(Data items)
┌──

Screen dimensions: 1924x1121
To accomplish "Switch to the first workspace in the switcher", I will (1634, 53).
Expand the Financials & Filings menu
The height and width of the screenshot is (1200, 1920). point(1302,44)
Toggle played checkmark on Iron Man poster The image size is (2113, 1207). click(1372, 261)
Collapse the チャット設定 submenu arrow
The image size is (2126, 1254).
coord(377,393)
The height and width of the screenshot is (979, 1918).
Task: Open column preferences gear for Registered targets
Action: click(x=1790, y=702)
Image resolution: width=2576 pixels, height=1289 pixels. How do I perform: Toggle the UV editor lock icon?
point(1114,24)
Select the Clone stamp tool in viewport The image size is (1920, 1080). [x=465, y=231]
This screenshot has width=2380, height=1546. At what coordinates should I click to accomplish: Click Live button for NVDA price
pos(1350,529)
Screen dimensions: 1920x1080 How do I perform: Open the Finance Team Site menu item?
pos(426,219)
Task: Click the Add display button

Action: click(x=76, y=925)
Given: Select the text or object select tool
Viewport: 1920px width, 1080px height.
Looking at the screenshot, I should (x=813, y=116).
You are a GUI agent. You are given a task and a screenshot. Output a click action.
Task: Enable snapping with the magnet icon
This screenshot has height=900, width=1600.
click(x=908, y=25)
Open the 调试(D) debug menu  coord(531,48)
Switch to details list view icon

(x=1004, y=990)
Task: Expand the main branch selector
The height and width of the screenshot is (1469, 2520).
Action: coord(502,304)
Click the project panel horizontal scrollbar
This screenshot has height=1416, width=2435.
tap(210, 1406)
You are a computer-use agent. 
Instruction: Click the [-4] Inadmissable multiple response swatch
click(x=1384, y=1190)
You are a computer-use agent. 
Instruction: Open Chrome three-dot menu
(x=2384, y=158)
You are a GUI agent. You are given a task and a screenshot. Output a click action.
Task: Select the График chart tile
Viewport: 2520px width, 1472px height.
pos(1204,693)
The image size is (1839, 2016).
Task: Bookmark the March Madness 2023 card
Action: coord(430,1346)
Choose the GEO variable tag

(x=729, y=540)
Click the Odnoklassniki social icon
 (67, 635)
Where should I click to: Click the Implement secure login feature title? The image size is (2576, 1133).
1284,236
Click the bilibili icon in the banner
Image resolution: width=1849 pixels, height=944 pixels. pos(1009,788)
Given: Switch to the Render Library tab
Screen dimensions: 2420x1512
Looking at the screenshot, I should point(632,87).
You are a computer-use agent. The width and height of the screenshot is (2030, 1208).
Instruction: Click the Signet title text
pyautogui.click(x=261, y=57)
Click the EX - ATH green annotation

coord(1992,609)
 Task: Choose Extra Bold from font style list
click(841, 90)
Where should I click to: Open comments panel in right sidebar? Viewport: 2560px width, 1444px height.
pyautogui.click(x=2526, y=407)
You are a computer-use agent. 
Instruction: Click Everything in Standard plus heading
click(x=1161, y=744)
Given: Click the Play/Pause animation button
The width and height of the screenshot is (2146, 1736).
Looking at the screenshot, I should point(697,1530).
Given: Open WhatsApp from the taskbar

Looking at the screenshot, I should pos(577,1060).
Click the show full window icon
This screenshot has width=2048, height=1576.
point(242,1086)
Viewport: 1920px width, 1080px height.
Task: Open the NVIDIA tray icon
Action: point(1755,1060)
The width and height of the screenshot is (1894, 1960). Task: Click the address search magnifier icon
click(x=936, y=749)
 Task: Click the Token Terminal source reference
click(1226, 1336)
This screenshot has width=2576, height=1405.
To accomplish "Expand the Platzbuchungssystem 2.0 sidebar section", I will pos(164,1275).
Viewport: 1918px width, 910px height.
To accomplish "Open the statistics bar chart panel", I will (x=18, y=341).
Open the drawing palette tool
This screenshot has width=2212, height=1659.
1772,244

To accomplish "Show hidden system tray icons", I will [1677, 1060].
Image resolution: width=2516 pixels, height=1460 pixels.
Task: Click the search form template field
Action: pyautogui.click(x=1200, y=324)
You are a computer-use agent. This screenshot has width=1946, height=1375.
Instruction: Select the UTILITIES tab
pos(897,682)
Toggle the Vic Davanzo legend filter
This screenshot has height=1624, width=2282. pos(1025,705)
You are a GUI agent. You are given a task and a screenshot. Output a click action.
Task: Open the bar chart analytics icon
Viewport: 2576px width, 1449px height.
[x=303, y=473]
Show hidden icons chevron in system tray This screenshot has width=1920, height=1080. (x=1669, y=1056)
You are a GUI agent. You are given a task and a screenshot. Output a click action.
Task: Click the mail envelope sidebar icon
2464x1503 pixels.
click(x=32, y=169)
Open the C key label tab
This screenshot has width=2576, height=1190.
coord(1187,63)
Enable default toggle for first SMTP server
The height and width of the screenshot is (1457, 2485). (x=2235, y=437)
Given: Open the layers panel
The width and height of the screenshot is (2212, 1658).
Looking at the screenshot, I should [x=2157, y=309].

└──

**About this task:**
Set down all of the data above again, exactly.

**Final answer:**
Screen dimensions: 1924x1121
To accomplish "Switch to the first workspace in the switcher", I will (1634, 53).
Expand the Financials & Filings menu
The height and width of the screenshot is (1200, 1920). point(1302,44)
Toggle played checkmark on Iron Man poster The image size is (2113, 1207). click(1372, 261)
Collapse the チャット設定 submenu arrow
The image size is (2126, 1254).
coord(377,393)
The height and width of the screenshot is (979, 1918).
Task: Open column preferences gear for Registered targets
Action: click(x=1790, y=702)
Image resolution: width=2576 pixels, height=1289 pixels. How do I perform: Toggle the UV editor lock icon?
point(1114,24)
Select the Clone stamp tool in viewport The image size is (1920, 1080). [x=465, y=231]
This screenshot has width=2380, height=1546. At what coordinates should I click to accomplish: Click Live button for NVDA price
pos(1350,529)
Screen dimensions: 1920x1080 How do I perform: Open the Finance Team Site menu item?
pos(426,219)
Task: Click the Add display button

Action: click(x=76, y=925)
Given: Select the text or object select tool
Viewport: 1920px width, 1080px height.
Looking at the screenshot, I should (x=813, y=116).
You are a GUI agent. You are given a task and a screenshot. Output a click action.
Task: Enable snapping with the magnet icon
This screenshot has height=900, width=1600.
click(x=908, y=25)
Open the 调试(D) debug menu  coord(531,48)
Switch to details list view icon

(x=1004, y=990)
Task: Expand the main branch selector
The height and width of the screenshot is (1469, 2520).
Action: coord(502,304)
Click the project panel horizontal scrollbar
This screenshot has height=1416, width=2435.
tap(210, 1406)
You are a computer-use agent. 
Instruction: Click the [-4] Inadmissable multiple response swatch
click(x=1384, y=1190)
You are a computer-use agent. 
Instruction: Open Chrome three-dot menu
(x=2384, y=158)
You are a GUI agent. You are given a task and a screenshot. Output a click action.
Task: Select the График chart tile
Viewport: 2520px width, 1472px height.
pos(1204,693)
The image size is (1839, 2016).
Task: Bookmark the March Madness 2023 card
Action: coord(430,1346)
Choose the GEO variable tag

(x=729, y=540)
Click the Odnoklassniki social icon
 (67, 635)
Where should I click to: Click the Implement secure login feature title? The image size is (2576, 1133).
1284,236
Click the bilibili icon in the banner
Image resolution: width=1849 pixels, height=944 pixels. pos(1009,788)
Given: Switch to the Render Library tab
Screen dimensions: 2420x1512
Looking at the screenshot, I should point(632,87).
You are a computer-use agent. The width and height of the screenshot is (2030, 1208).
Instruction: Click the Signet title text
pyautogui.click(x=261, y=57)
Click the EX - ATH green annotation

coord(1992,609)
 Task: Choose Extra Bold from font style list
click(841, 90)
Where should I click to: Open comments panel in right sidebar? Viewport: 2560px width, 1444px height.
pyautogui.click(x=2526, y=407)
You are a computer-use agent. 
Instruction: Click Everything in Standard plus heading
click(x=1161, y=744)
Given: Click the Play/Pause animation button
The width and height of the screenshot is (2146, 1736).
Looking at the screenshot, I should point(697,1530).
Given: Open WhatsApp from the taskbar

Looking at the screenshot, I should pos(577,1060).
Click the show full window icon
This screenshot has width=2048, height=1576.
point(242,1086)
Viewport: 1920px width, 1080px height.
Task: Open the NVIDIA tray icon
Action: point(1755,1060)
The width and height of the screenshot is (1894, 1960). Task: Click the address search magnifier icon
click(x=936, y=749)
 Task: Click the Token Terminal source reference
click(1226, 1336)
This screenshot has width=2576, height=1405.
To accomplish "Expand the Platzbuchungssystem 2.0 sidebar section", I will pos(164,1275).
Viewport: 1918px width, 910px height.
To accomplish "Open the statistics bar chart panel", I will (x=18, y=341).
Open the drawing palette tool
This screenshot has width=2212, height=1659.
1772,244

To accomplish "Show hidden system tray icons", I will [1677, 1060].
Image resolution: width=2516 pixels, height=1460 pixels.
Task: Click the search form template field
Action: pyautogui.click(x=1200, y=324)
You are a computer-use agent. This screenshot has width=1946, height=1375.
Instruction: Select the UTILITIES tab
pos(897,682)
Toggle the Vic Davanzo legend filter
This screenshot has height=1624, width=2282. pos(1025,705)
You are a GUI agent. You are given a task and a screenshot. Output a click action.
Task: Open the bar chart analytics icon
Viewport: 2576px width, 1449px height.
[x=303, y=473]
Show hidden icons chevron in system tray This screenshot has width=1920, height=1080. (x=1669, y=1056)
You are a GUI agent. You are given a task and a screenshot. Output a click action.
Task: Click the mail envelope sidebar icon
2464x1503 pixels.
click(x=32, y=169)
Open the C key label tab
This screenshot has width=2576, height=1190.
coord(1187,63)
Enable default toggle for first SMTP server
The height and width of the screenshot is (1457, 2485). (x=2235, y=437)
Given: Open the layers panel
The width and height of the screenshot is (2212, 1658).
Looking at the screenshot, I should [x=2157, y=309].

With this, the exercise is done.